I know her first name & the state she lives in, but she knows far more about me. She knows my full name & phone number. Given that the number is listed one could easily do a reverse look up and have a map to my home.

My e-mail and AIM name also happen to be my full name with middle initial, so I don't hide much. And I'm sure I've given my phone # out to well over a hundred members by now. I don't worry. It's not like any of them are going to show up at my house, when few are even brave enough to call at all, and most who call need to be intoxicated to do so.


----------



## UltraShy (Nov 8, 2003)

fauxhawk said:


> It just occurred to me how easy it would be for someone who knows about SAS in real life to figure out who I am on here just based on the references to my city. I should be more careful.


But the only people who know about SAS would be those with SA. If they found you on SAS they can't very well point at you and say "you have social phobia", since the fact that they know about SAS suggests they could just as well point at them self and say the same.


----------



## UltraShy (Nov 8, 2003)

Lonelyguy said:


> I don't mind using my first name here...but I can count the number of people on one hand whom I've trusted enough to give my full name, address and phone number in the over eight years I've been online.


I'm one of the rare few who knows his full name & secret location.
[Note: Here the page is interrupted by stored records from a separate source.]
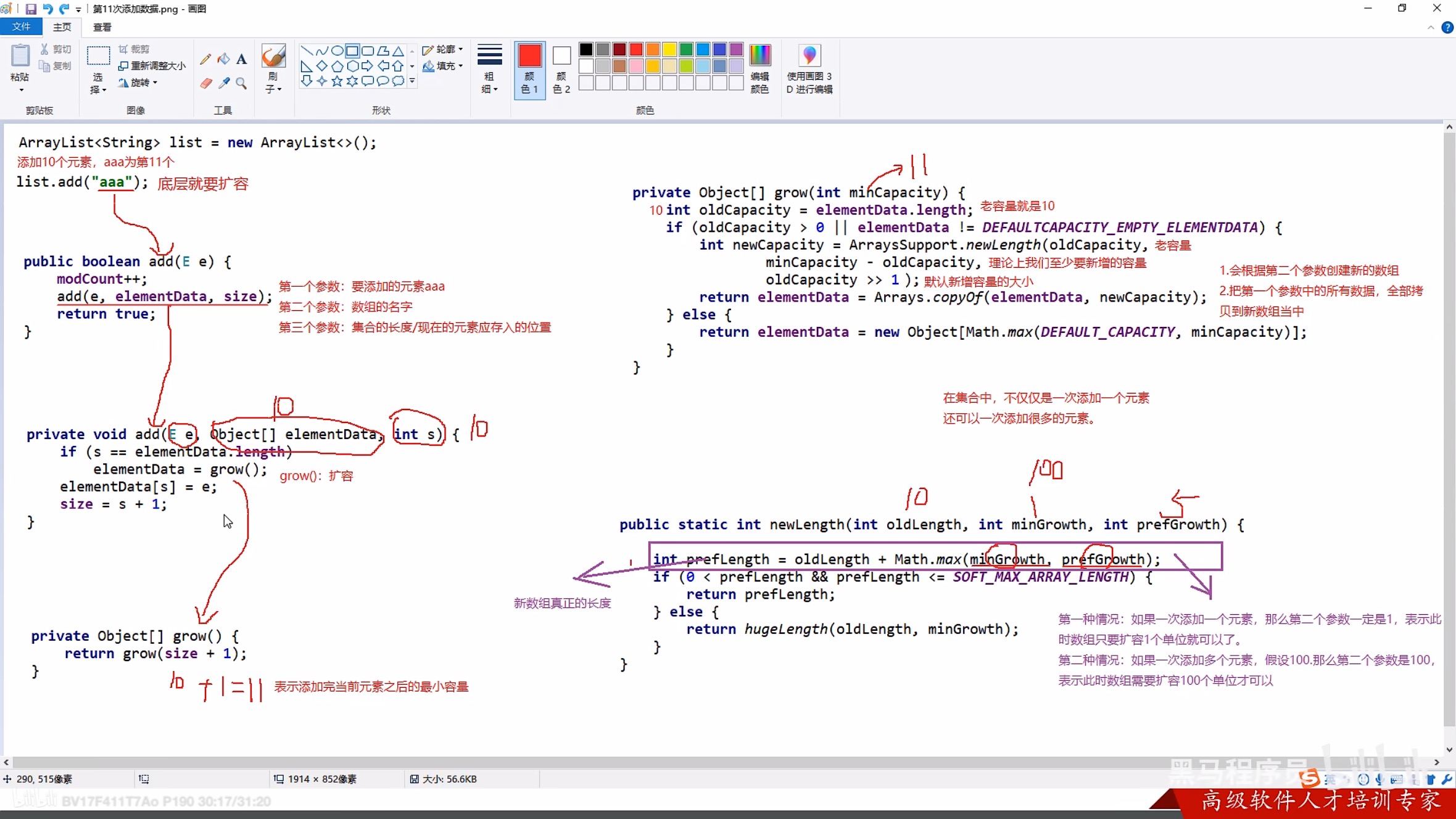This screenshot has height=819, width=1456.
Task: Select the Pencil tool
Action: [205, 59]
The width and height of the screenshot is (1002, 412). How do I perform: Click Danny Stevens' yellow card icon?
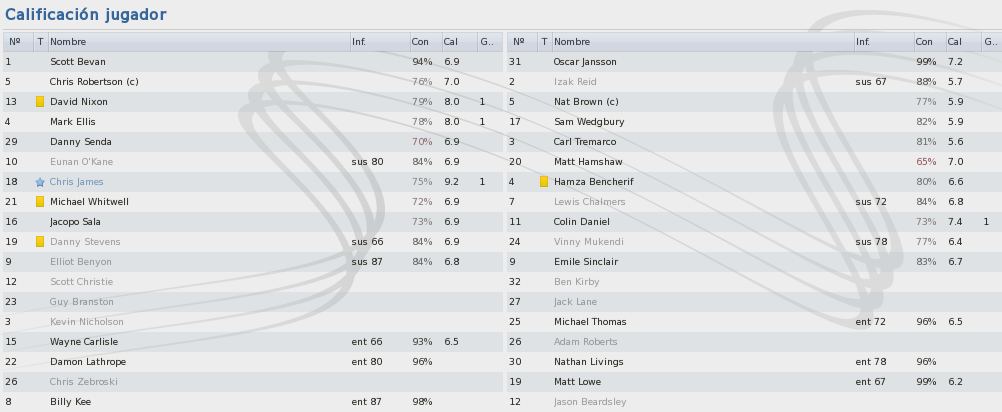[x=40, y=241]
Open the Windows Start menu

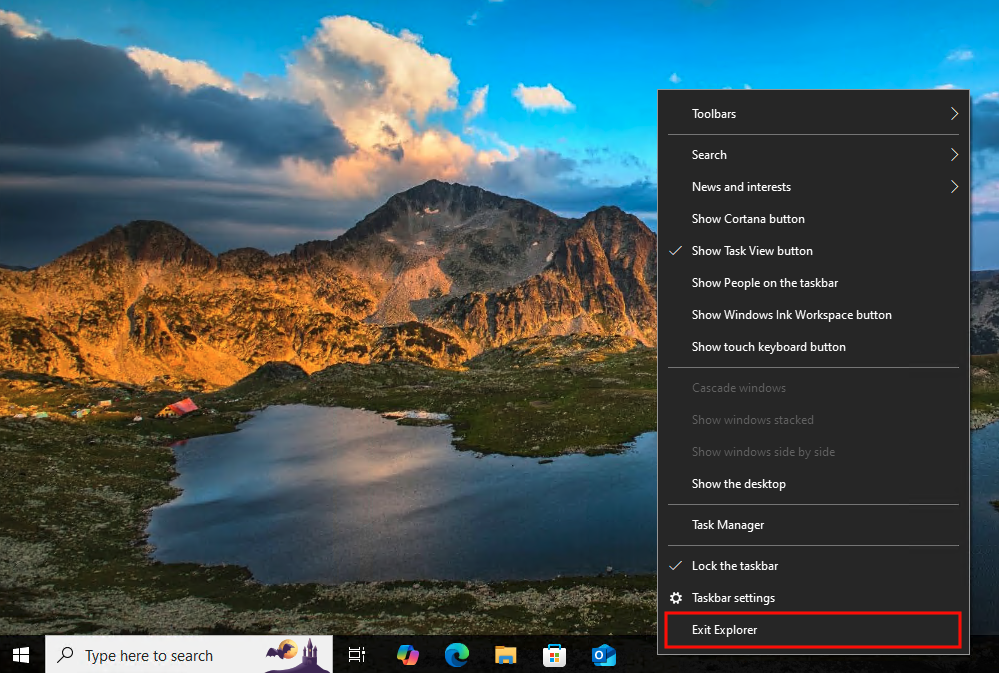coord(20,655)
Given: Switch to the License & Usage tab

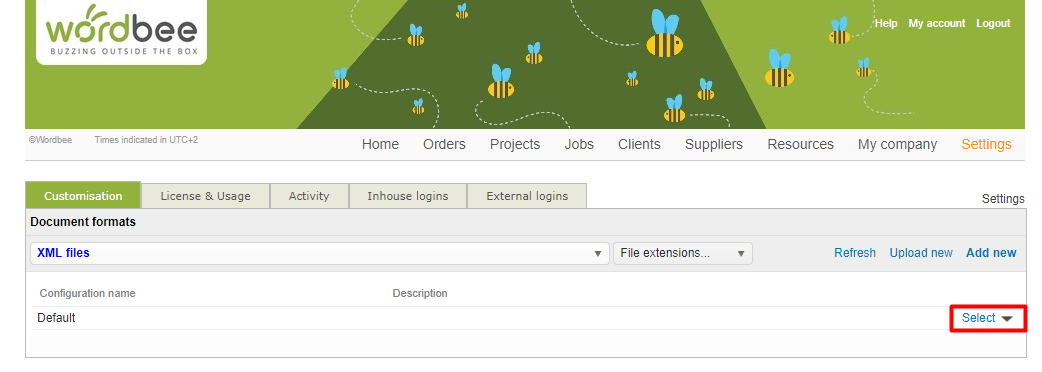Looking at the screenshot, I should tap(205, 196).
The name 'Dave' doesn't give much away since it's so common that we have a whole herd of Daves on this board.

If you look at his photo album you'll find out his middle initial as he only blanked out his last name on his ASE certificate.


----------



## fauxhawk (Oct 26, 2008)

..


----------



## UltraShy (Nov 8, 2003)

^Your profile has no "about me" section so it would be very hard to link your screen name to any person in the real world.


----------



## fauxhawk (Oct 26, 2008)

..


----------



## Maverick (Feb 25, 2009)

To be honest, if someone who knows me in real life found out that I went to this site, I'm sure they wouldn't be surprised at all.


----------



## hyacinth_dragon (Dec 28, 2008)

I'm not too concerned about the members on this site. I'd rather maintain my privacy though because I don't like my life on display too much on the internet. I hate having my photo taken etc.


----------



## CopadoMexicano (Aug 21, 2004)

I just dont care


----------



## solasum (Nov 17, 2008)

I will not give out my name or picture on here, but I've said where I go to school.


----------



## slyfox (Nov 18, 2007)

Maverick said:


> To be honest, if someone who knows me in real life found out that I went to this site, I'm sure they wouldn't be surprised at all.
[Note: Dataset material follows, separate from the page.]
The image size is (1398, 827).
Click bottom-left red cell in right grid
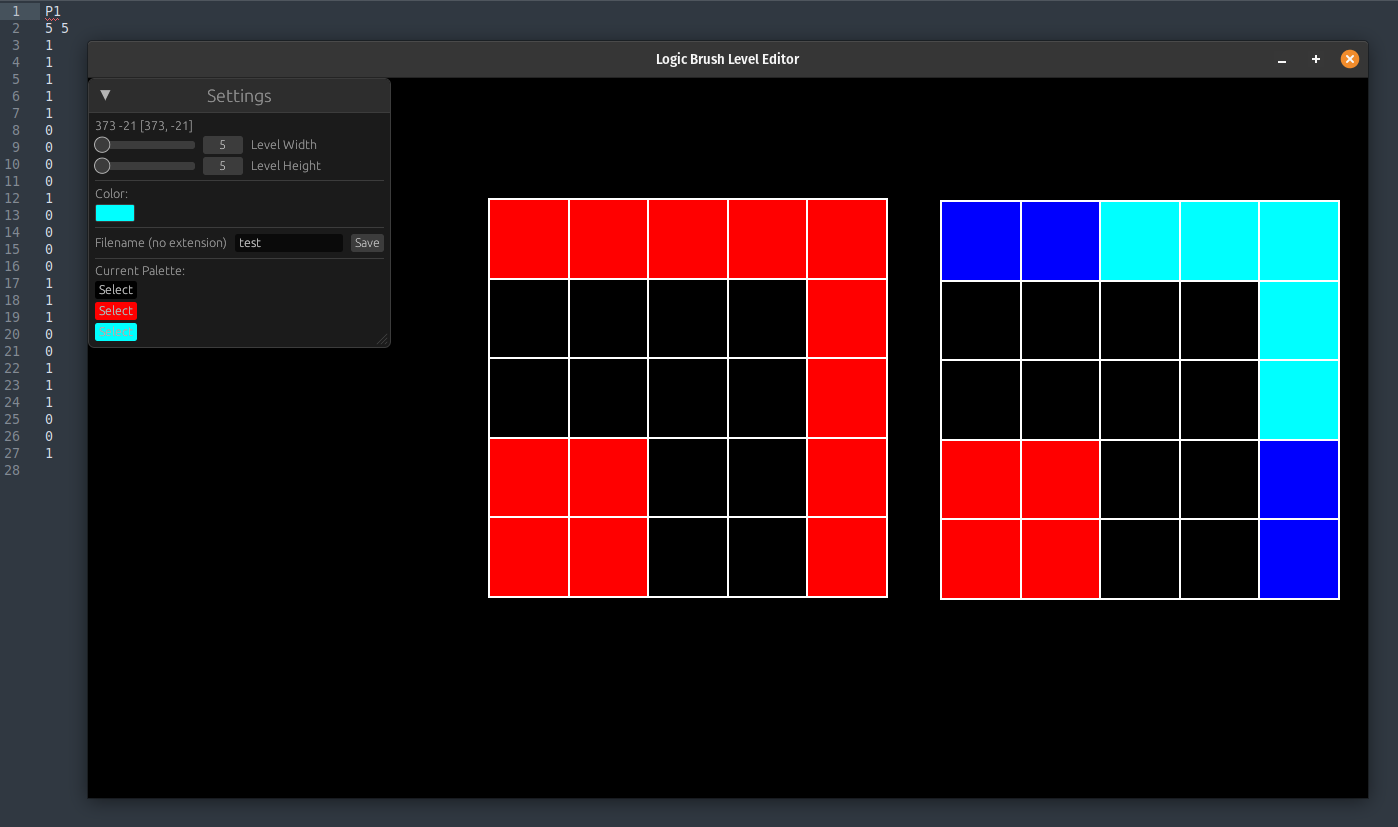(981, 559)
Same here. Someone finding out that I go to SAS is not one of my biggest worries. Considering my complete lack of social skills, I don't think anyone would be surprised


----------



## solasum (Nov 17, 2008)

I'm comfortable being anonymous. I want to live in either a big city or in the middle of nowhere.

Also, it's highly unlikely I'd ever post my picture here because I'd be afraid that I might know someone who's a member here or is a lurker.


----------



## LoneLioness (Nov 16, 2003)

I give out way too much info online. I've even told my (former) close friends who don't visit here that I post here. Nearly everytime its come back to haunt me. But being so open is part of who I am...and a quality I love in others. Heck, I even get upset if people I'm close with don't tell me stuff like what forums they post on.


----------



## ncislover (Mar 8, 2009)

i am an open book.


----------



## UltraShy (Nov 8, 2003)

ncislover said:


> i am an open book.


And I'm the guy who on Society & Culture posts links to editorials that I manage to get published. Editorials that include my full name & city of residence.


----------



## ShyFX (Mar 6, 2006)

A and B, I guess. I'm paranoid, but I occasionally give away some personal info.


----------



## Shauna The Dead (Jun 16, 2005)

um I'm not trying to be anonymous at all. I don't see the point of all that.


----------



## FairleighCalm (May 20, 2007)

*I give out my info. But I can see where being anonymous would be more fun at times. And being anonymous you can just be like 'who cares' and that's cool. *


----------



## IllusionOfHappiness (Sep 6, 2007)

I'm pretty open. Guess I stopped caring somewhere along the way.


----------



## estse (Nov 18, 2003)

I'm a dude, so, you know, I can just kick ***


----------



## Shauna The Dead (Jun 16, 2005)

UltraShy said:


> And I'm the guy who on Society & Culture posts links to editorials that I manage to get published. Editorials that include my full name & city of residence.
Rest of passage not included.